__PROVIDED MATERIAL__.

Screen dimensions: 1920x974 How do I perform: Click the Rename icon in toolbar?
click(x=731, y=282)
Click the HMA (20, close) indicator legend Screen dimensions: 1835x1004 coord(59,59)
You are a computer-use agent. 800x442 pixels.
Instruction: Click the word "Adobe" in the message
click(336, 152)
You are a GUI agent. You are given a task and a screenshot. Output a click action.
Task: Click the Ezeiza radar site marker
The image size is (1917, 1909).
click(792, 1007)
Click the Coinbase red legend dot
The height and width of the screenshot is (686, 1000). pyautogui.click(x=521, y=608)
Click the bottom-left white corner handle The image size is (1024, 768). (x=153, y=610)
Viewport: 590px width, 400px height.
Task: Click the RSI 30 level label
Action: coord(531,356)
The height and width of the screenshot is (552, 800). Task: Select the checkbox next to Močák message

__REQUEST__. Please copy word for word the stretch from the line containing "Click the Coinbase red legend dot" through the last line of the items, including both ends.

__FULL SOLUTION__.
Click the Coinbase red legend dot
The height and width of the screenshot is (686, 1000). pyautogui.click(x=521, y=608)
Click the bottom-left white corner handle The image size is (1024, 768). (x=153, y=610)
Viewport: 590px width, 400px height.
Task: Click the RSI 30 level label
Action: coord(531,356)
The height and width of the screenshot is (552, 800). Task: Select the checkbox next to Močák message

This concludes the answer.